Twitter provides access to its data through a set of different APIs. Two of these are the Search API and the Streaming API. The public version of the Search API goes back 7 days in time. According to Twitter it "behaves similarly to, but not exactly like the Search feature available in Twitter mobile or web clients". It does not aspire to be a source of complete data. The public Streaming API returns tweets in realtime that match one or more filter predicates.
While none of these methods promises to give access to *all* tweets on a given topic, they still return large amounts of relevant data for a number of applications. It is allowed to use Twitter data, retrieved via the public APIs, for research as long as these guidelines are followed.
The btf (Back to Future) tweet collector is a method for collecting tweets both a bit back in time, and in realtime, for a set of keywords. It uses the Search API to search back, and the Streaming API to stream in realtime. Tweet objects are parsed and written to two databases, that are eventually merged into one database.
The Jupyter notebook btf_jupyter.ipynb goes through all the steps in the data collection process.

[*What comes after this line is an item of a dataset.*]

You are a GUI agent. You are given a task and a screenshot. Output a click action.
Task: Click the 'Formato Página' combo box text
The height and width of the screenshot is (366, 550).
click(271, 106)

To get the most complete results however, one may want to run the forward and backwards scrape at the same time, instead of waiting for the first one to complete before starting the second one. This is how to run the collection using a set of scripts from Terminal:
To set up the query, edit q.txt with one keyword per line:
$ nano q.txt
To create the two databases:
$ python dbs.py
Launch the live stream, preferably in a separate Terminal window (or shell screen session).
$ python stream.py
Launch the search job, also in another screen window/session.
$ python search.py
When having run both scripts for as long as desired, merge the databases into one.
$ python mergedb.py
To work further with the data, either start from the btf_parser.ipynb Jupyter notebook, or just save all data as a csv file:
$ python makecsv.py
If needed at any point, to delete all databases in the directory:
$ python dbkill.py